## What to work on:
Reproduce the data below line for line, with no changes.

## Data extract:
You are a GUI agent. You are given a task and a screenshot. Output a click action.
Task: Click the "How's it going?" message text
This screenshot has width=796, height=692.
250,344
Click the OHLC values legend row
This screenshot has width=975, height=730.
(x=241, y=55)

## Output below:
You are a GUI agent. You are given a task and a screenshot. Output a click action.
Task: Click the "How's it going?" message text
This screenshot has width=796, height=692.
250,344
Click the OHLC values legend row
This screenshot has width=975, height=730.
(x=241, y=55)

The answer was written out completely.